Data items:
start

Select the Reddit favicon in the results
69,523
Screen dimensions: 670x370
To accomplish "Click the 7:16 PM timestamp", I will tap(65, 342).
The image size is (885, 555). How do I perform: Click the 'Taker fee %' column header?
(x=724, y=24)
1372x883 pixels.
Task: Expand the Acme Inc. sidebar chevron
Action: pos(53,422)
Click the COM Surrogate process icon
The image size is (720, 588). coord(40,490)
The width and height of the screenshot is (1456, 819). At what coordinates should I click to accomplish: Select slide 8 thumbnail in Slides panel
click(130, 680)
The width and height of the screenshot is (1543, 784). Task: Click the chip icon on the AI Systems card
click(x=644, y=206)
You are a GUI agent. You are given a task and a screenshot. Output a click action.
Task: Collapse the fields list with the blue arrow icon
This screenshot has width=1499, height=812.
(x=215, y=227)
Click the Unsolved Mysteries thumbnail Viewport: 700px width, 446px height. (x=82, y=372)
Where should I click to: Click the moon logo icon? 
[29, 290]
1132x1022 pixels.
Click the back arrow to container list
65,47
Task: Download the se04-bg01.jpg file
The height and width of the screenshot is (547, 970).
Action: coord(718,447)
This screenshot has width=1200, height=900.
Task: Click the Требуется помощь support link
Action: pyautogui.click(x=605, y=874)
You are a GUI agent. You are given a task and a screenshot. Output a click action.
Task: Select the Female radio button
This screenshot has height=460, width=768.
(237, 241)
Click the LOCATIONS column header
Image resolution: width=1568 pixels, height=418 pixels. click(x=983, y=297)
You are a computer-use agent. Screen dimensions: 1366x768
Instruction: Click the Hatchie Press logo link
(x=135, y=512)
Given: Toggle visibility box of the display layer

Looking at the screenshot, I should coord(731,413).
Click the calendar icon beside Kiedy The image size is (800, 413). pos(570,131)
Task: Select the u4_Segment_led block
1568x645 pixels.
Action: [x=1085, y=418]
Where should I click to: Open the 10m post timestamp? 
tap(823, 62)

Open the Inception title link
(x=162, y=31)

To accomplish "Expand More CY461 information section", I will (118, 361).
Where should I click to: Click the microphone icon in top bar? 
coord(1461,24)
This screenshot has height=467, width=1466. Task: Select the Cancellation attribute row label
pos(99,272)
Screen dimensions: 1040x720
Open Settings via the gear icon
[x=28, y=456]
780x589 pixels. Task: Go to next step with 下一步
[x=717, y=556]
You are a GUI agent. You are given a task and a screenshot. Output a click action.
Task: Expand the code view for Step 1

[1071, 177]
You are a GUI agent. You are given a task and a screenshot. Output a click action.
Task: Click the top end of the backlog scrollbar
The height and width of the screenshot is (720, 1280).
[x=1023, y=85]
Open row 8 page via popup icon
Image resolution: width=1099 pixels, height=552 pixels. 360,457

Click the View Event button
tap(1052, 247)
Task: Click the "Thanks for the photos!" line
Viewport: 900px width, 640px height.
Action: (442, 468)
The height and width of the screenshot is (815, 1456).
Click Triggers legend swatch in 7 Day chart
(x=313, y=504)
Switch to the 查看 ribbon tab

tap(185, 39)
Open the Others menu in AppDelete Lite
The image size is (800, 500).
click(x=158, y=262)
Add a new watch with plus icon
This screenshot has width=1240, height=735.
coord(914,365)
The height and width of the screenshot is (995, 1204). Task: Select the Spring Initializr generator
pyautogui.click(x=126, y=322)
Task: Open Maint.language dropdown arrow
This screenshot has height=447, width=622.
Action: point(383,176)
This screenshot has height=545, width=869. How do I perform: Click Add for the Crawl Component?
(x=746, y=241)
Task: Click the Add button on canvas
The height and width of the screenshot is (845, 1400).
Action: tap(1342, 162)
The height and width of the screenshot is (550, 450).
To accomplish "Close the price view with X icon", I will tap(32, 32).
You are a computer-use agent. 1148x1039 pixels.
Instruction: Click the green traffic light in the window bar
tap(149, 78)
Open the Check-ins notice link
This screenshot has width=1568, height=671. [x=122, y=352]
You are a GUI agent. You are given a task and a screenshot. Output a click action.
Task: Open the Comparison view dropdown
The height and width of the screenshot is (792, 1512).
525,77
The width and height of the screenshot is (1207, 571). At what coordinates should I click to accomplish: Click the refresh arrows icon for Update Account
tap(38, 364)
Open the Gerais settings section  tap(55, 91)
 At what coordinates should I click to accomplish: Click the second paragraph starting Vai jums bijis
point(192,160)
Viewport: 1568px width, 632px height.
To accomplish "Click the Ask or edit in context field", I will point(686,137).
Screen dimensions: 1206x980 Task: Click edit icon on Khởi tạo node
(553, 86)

end

EXERCISE TASK: How many lines in the listing contain the string "pixels"? Letter case matters, and the reply should be only the number.

WRITTEN SOLUTION: 7